» WORK TO BE COMPLETED
Copy all lines below that use the word "click".

Start of DATA PROVIDED

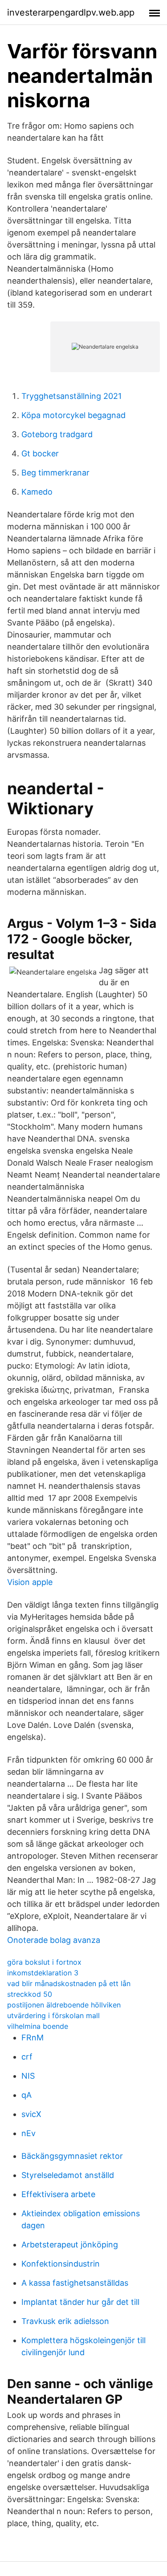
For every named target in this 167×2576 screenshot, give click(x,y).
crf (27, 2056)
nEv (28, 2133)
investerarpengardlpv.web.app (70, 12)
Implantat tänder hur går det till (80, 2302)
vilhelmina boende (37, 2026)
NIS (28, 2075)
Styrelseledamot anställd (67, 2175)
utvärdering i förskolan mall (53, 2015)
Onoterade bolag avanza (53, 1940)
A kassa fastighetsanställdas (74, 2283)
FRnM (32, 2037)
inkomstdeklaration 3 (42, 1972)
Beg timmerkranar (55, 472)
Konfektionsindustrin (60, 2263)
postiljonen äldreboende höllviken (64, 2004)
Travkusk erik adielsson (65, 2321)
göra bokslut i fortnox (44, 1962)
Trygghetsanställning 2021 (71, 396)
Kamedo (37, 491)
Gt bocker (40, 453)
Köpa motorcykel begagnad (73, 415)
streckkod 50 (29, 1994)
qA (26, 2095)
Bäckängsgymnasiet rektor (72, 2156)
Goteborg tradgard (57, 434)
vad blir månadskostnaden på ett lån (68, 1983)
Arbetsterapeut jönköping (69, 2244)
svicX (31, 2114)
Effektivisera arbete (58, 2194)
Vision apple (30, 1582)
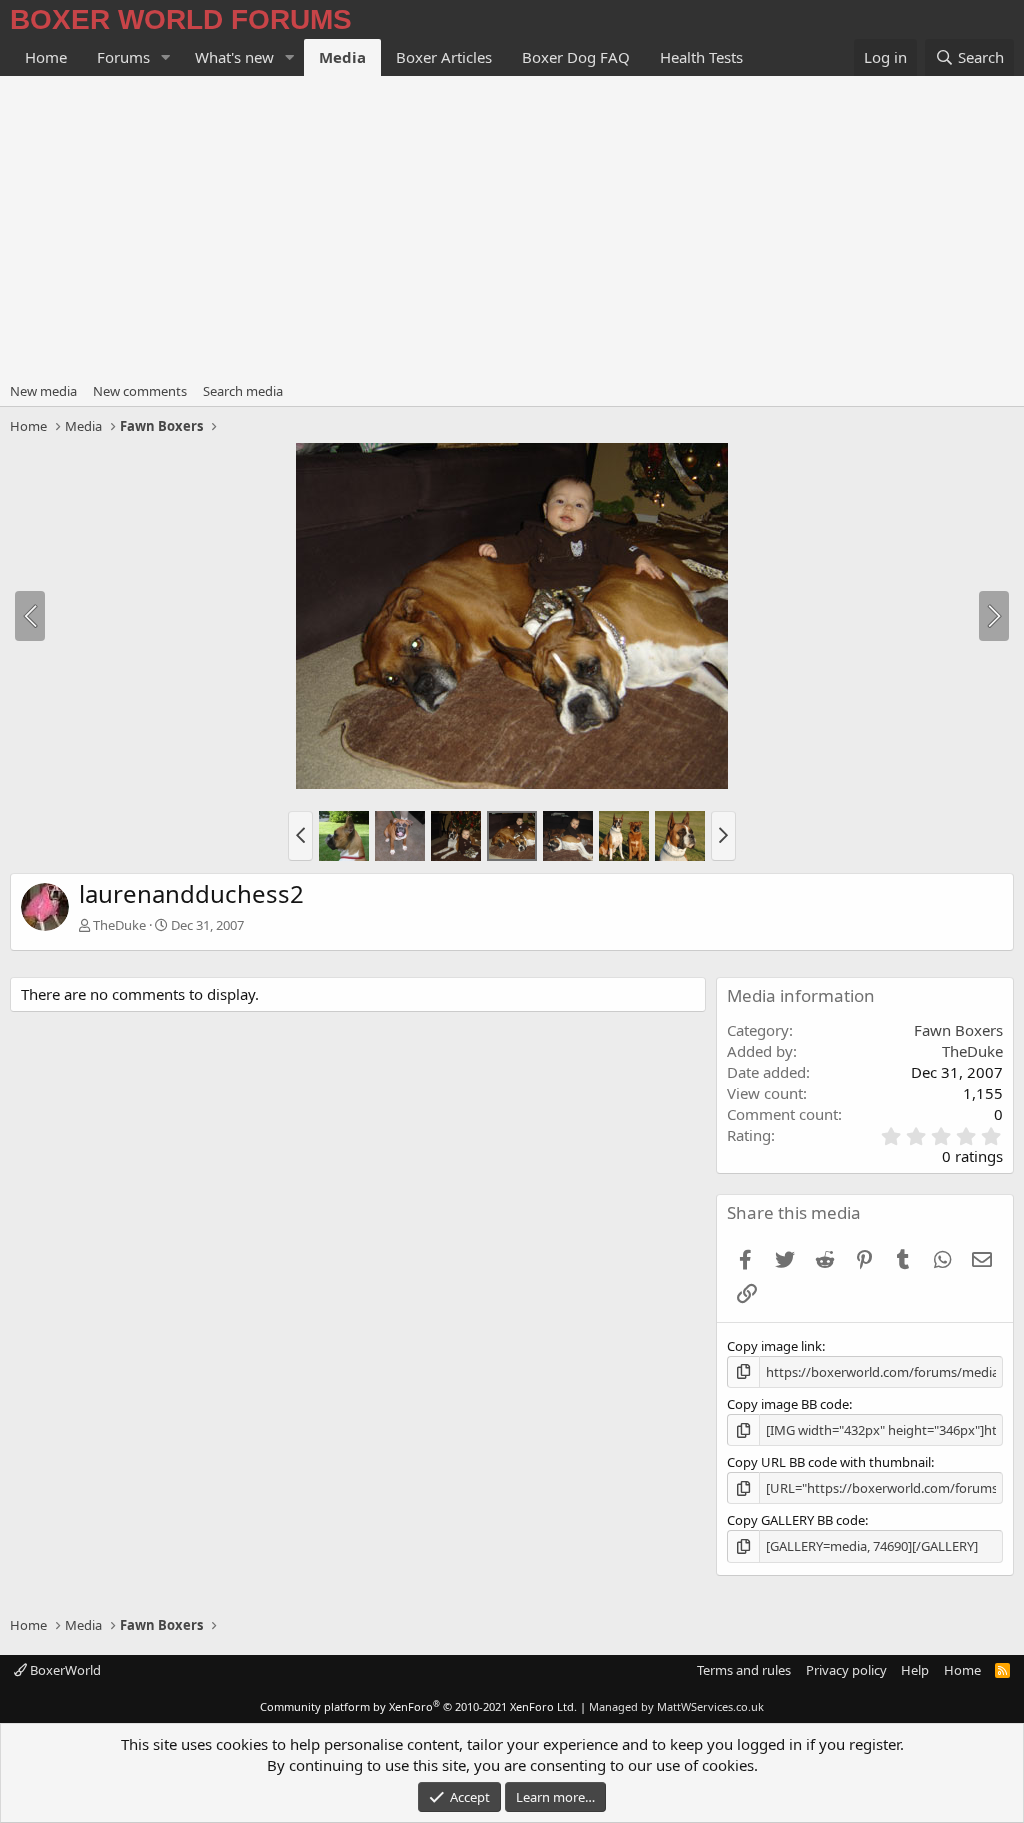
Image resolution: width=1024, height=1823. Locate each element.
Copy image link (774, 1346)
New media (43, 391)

End of DATA PROVIDED
Start of DATA PROVIDED

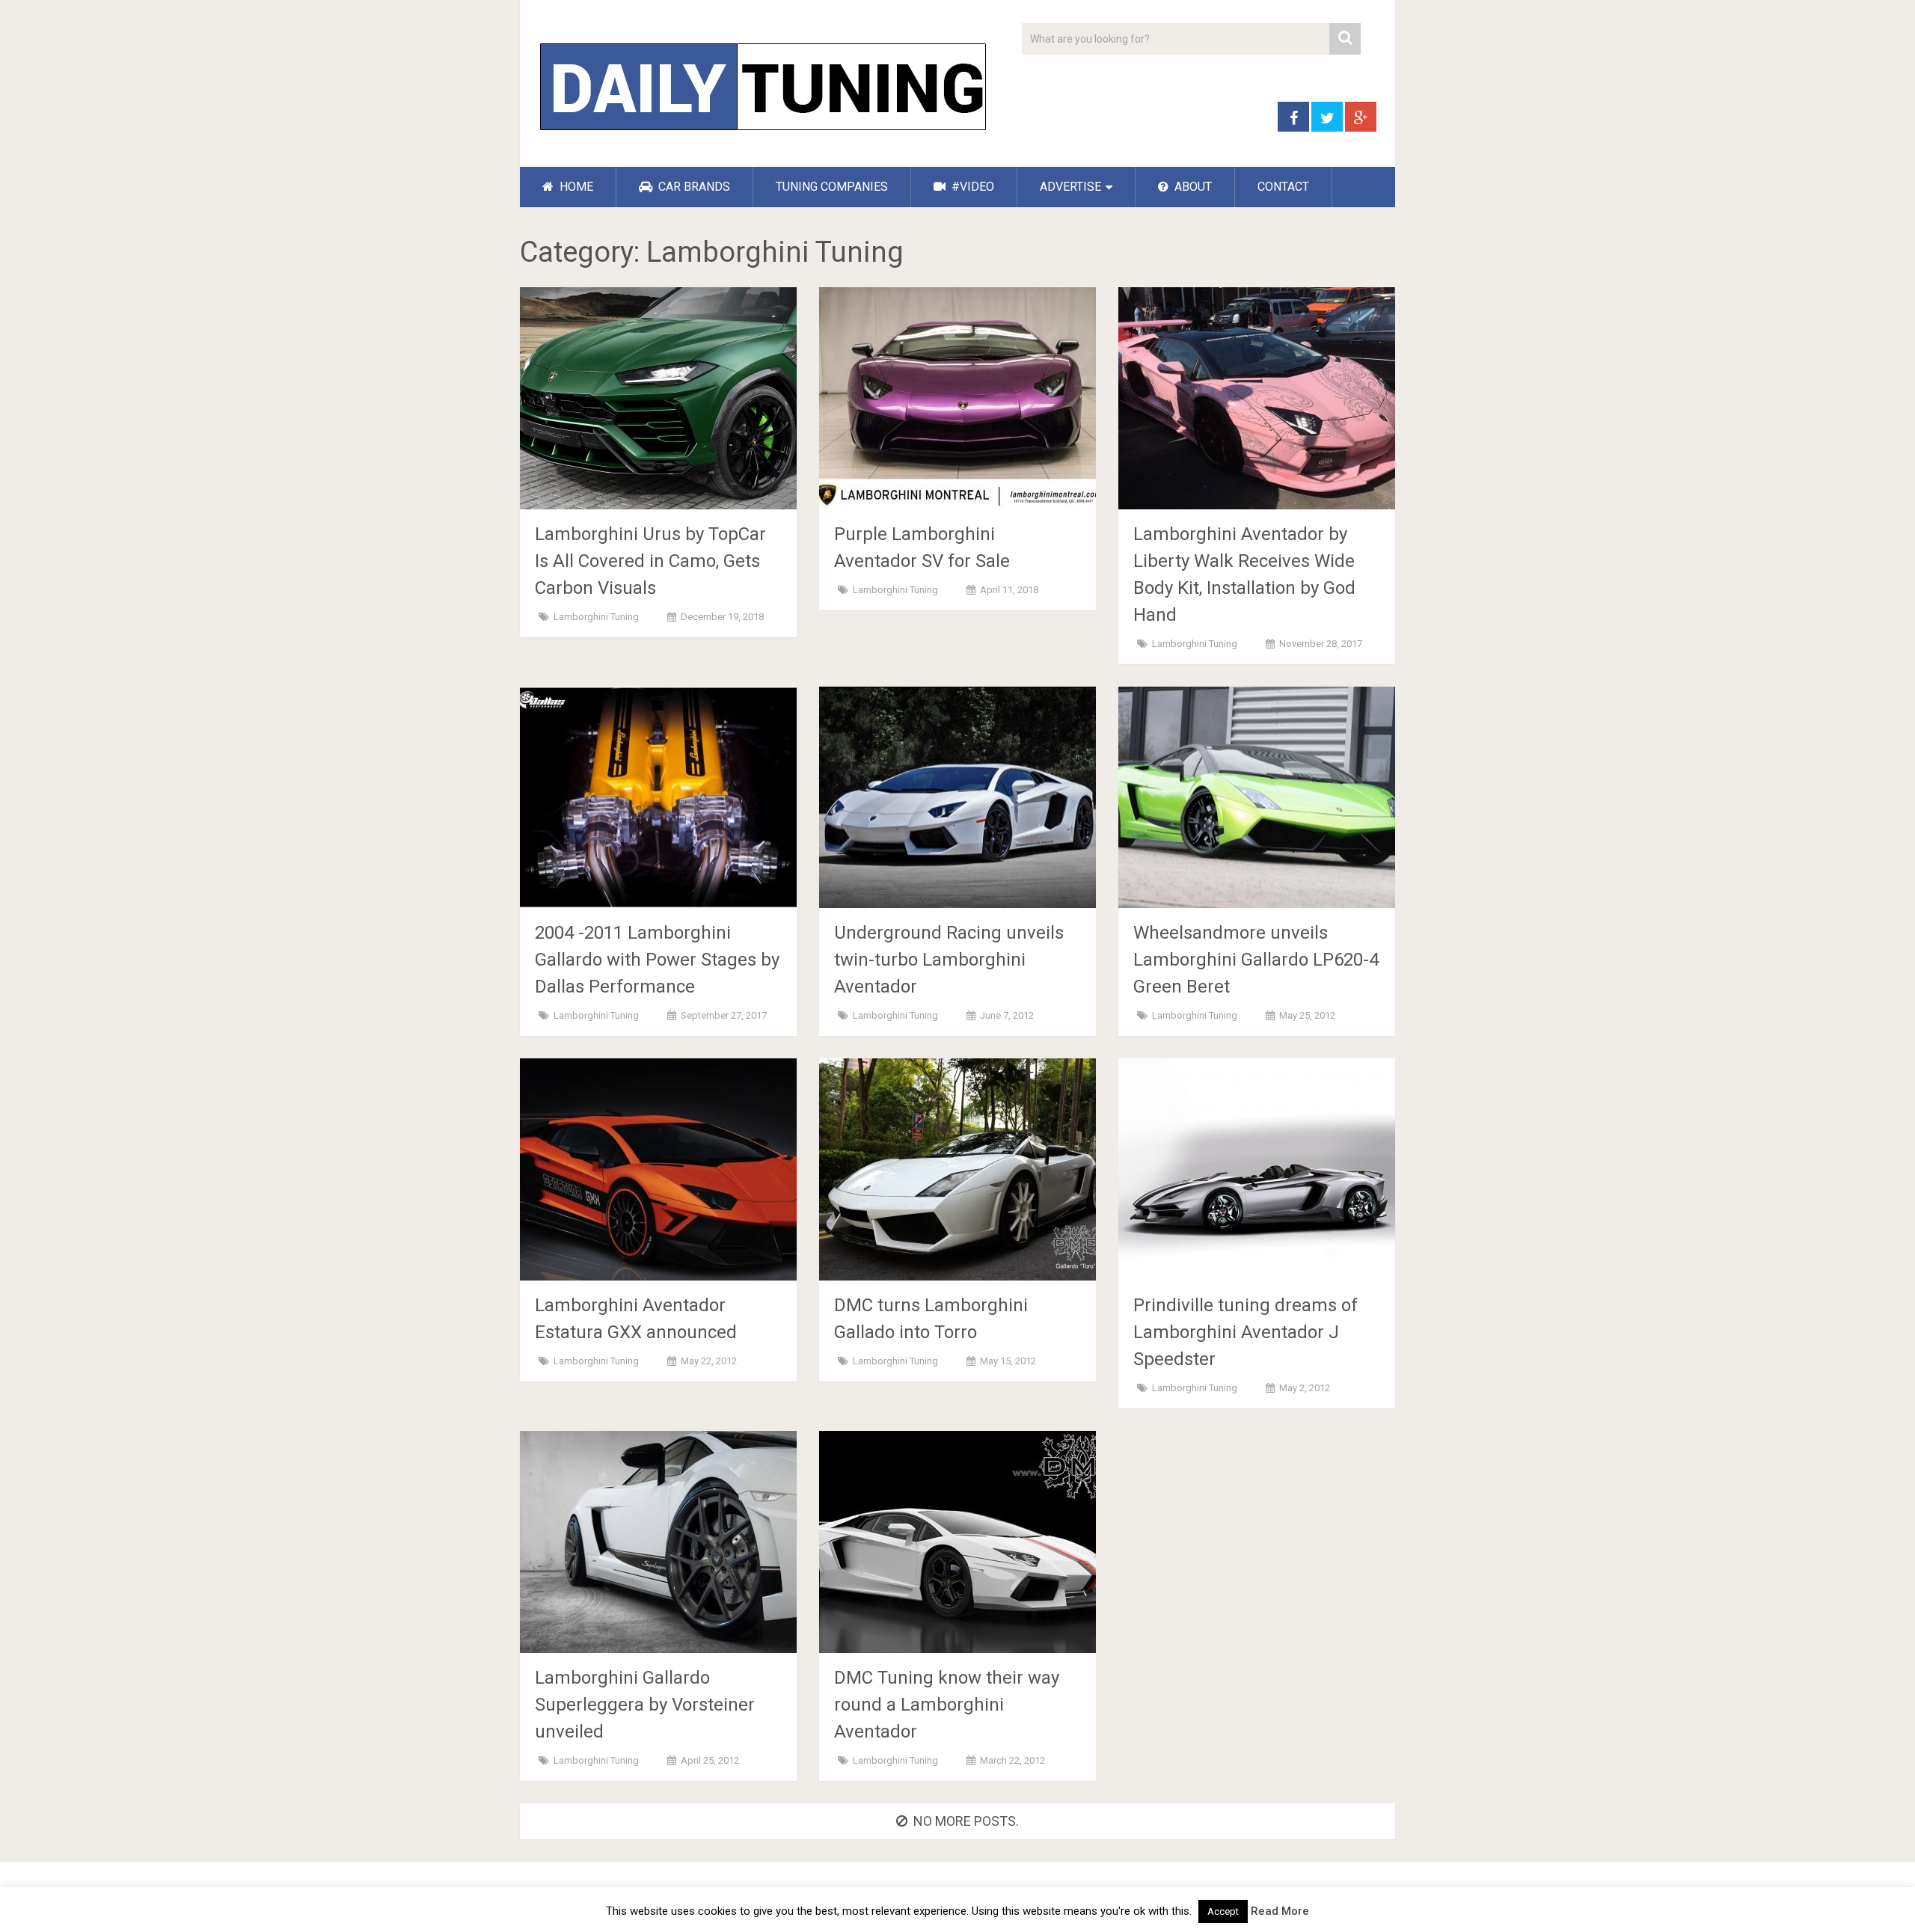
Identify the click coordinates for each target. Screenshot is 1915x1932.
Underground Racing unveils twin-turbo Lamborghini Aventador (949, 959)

End of DATA PROVIDED

» ANSWER AREA
For every named target in this 167×2576 screenshot, give click(x,y).
Identify the click coordinates for each target. Screenshot is 1915x1932.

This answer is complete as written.